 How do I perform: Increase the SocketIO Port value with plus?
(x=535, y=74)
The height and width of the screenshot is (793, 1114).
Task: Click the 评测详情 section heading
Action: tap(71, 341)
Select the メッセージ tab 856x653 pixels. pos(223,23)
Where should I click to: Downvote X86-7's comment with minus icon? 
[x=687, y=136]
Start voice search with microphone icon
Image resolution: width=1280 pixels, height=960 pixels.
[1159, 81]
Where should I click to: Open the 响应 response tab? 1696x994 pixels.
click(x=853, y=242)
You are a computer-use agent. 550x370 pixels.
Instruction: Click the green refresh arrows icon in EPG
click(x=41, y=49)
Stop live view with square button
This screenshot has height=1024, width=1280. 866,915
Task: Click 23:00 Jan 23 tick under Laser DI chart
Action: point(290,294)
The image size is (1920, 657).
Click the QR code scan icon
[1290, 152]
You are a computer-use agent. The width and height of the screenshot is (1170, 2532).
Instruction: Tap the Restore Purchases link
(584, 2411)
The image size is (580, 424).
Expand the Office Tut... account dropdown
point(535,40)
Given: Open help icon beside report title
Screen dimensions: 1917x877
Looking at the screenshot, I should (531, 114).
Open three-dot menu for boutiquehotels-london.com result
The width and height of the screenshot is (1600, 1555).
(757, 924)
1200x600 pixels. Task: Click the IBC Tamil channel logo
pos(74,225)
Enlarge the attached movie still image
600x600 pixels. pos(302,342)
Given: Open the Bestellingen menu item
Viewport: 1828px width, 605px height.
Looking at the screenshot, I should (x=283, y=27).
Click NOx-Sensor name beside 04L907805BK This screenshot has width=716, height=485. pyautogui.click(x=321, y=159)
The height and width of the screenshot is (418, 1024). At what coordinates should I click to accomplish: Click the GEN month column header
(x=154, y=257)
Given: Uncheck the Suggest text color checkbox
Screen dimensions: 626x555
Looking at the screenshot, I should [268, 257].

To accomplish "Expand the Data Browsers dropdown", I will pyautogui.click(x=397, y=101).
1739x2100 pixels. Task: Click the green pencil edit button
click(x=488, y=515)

PROBLEM STATEMENT ::
What number of lines in the data contain the word "Given"? Give the number and nothing else.

SOLUTION FOR THIS EXERCISE ::
3